The EU budget for 2028-2034. The Cypriot presidency proposes further cuts in allocations

The 27 EU member states are examining a new multiannual budget proposal for the period 2028-2034, which maintains the reductions proposed by the European Commission for agricultural and cohesion policies, but at the same time reduces the allocations for the new competitiveness fund, for the security and defense fund and the external action fund, AFP and EFE agencies report on Thursday, quoted by Agerpres.
The six-monthly presidency of the EU Council, now held by Cyprus, has prepared a new version of the budget ahead of two meetings that will take place next week, namely the one on Tuesday of the ministers of European affairs and the one on Thursday and Friday of the heads of state and government.
The revised proposal reduces by approximately 0.5% more the funding for the new national plans through which the member states will absorb the funds for the Common Agricultural Policy (CAP) and the Cohesion Policy, after the amounts intended for them have already been reduced in the European Commission's proposal by approximately 10%, a reduction criticized by 17 of the member states. These two policies would thus have a total allocation of around 770 billion euros.
More austere proposal than the European Commission
Instead, the Cypriot presidency proposed reducing allocations by approximately 4% for the other two main pillars of the budget, namely economic competitiveness and its external action.
For example, the financing for the European Competitiveness Fund, a new program intended to finance investments in key technologies for green and digital transitions, was reduced from 398 billion euros, in the proposal of Brussels, to 383 billion euros in the document that the 27 member states will examine these days.
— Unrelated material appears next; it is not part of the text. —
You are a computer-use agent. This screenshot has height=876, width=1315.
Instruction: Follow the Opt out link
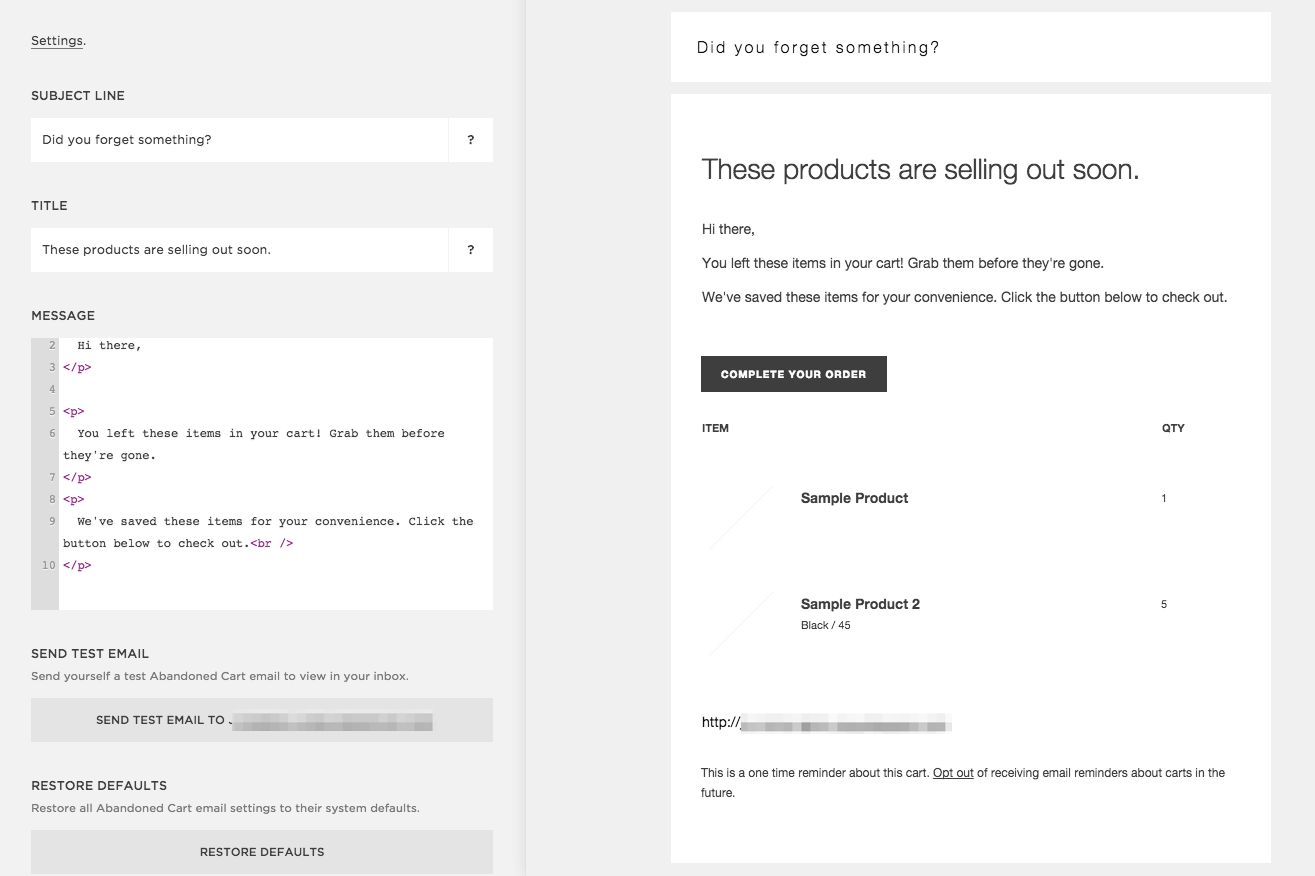[952, 773]
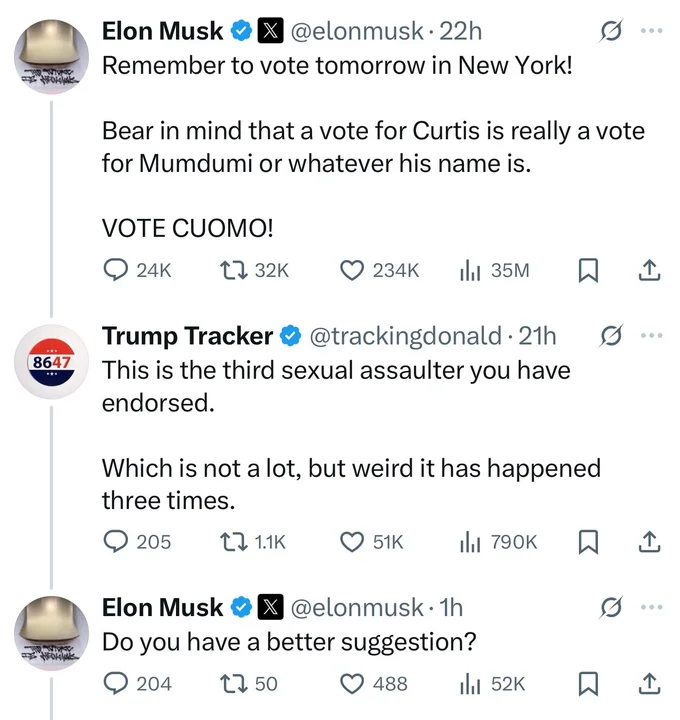Open more options on first Elon tweet

point(651,31)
Also, the allocation for the security, defense and space policy is reduced by around 5 billion euros, up to 111 billion euros, and the funding for Global Europe (Global Europe), the EU's main mechanism for external action, is reduced from 190 billion, in the proposal of the Commission, to 182.6 billion euros in the proposal of the Cypriot presidency.
“This is a compromise that takes into account all the opinions expressed within the Council. We heard strong voices asking for a more ambitious budget and, at the same time, we listened carefully to those who asked for significant budget cuts”, explained Marilena Raouna, Cypriot responsible for European affairs. Compared to the Commission's proposal, the one formulated by the Cypriot presidency represents a global reduction of approximately 2%.
A budget by the end of the year
The 27 member states are deeply divided between the so-called “frugal” ones, who advocate a more austere EU budget, given national budgetary constraints, and those who want an increase in funds for agricultural and cohesion policies, the latter suggesting new taxes or loans as ways of financing, ideas that were not taken up by the Cypriot presidency in its proposal.
The European summit that will take place in Brussels on June 18 and 19 should launch the negotiations between the 27 member states on the multiannual financial framework for the period 2028-2034.
The European Commission has proposed a total budget of around 2,000 billion euros for the period 2028-2034, a significant increase compared to the current seven-year financial framework.
The objective is for the negotiations to be concluded by the end of the year, in order to avoid a potential institutional paralysis next year due to the elections that will take place in several countries, including the presidential elections in France.